ALL with a geotagging positional tolerance of a only a meter or three.

While there are many BtGPS devices, a MidNight recommendation would include "SiRF" and its chipset SiRFstarIII. These 20-channel, WAAS capable, and massively correlated devices can deliver a 2 meter CEP in low PDOP conditions. Bluetooth positional error of dilution is no greater than 10 meters most conditions. Main differentiations will be blink-blink, battery size, and stuff like TTFF CS and WS. I prefer RoyalTek RBT-2001 due to its smarter and compact implementation, TTFF CS, TTFF WS, and battery selection (identical to most Nokia handsets - 0.700 amp/hr). The RoyalTek's use of an easily-had NiCad battery offers an alternate charging path for the same battery form (12-15v cigarette plug step-down to 5-volt PDA/PND plug-end) which has rescued dead and dieing mobiles too many times to be dismissed.
Once you have the BtGPS figured out, I am encouraging you to immediately download a copy of the MGmaps. It is a very excellent personal navigation device application for your Symbian 60 smartphone. Its a get your map anywhere/anytime via downloading Google Map streets and satelite images via the Google Mobile design.

http://www.mgmaps.com

You can also render the Nokia/Symbian application on your PC just to see it do its thing. You'll need to first check your JAVA and then likely download a JAVA set from the page below...

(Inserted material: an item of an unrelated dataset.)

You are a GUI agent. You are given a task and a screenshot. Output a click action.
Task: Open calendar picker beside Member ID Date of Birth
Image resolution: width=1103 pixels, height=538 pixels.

And you can share KMLs TOO!


Tuesday, October 10, 2006

Navman's NavPixs and IsWhere

Navman has created a rather nifty PNA (personal navigation assistant) that combines auto-routing to geotagged images. Select the place of interest via the photo-base and a route from where you are to the image place is routed for you.



Monday, October 09, 2006

Google Earth and IsWhere


IsWhere permits any selected geoEXIFed images to be viewed in Google Earth. These images we collected with GPStagIT. For example any geoEXIFed image created by the Nikon DX2 or Ricoh Spatial Cameras can be so posted.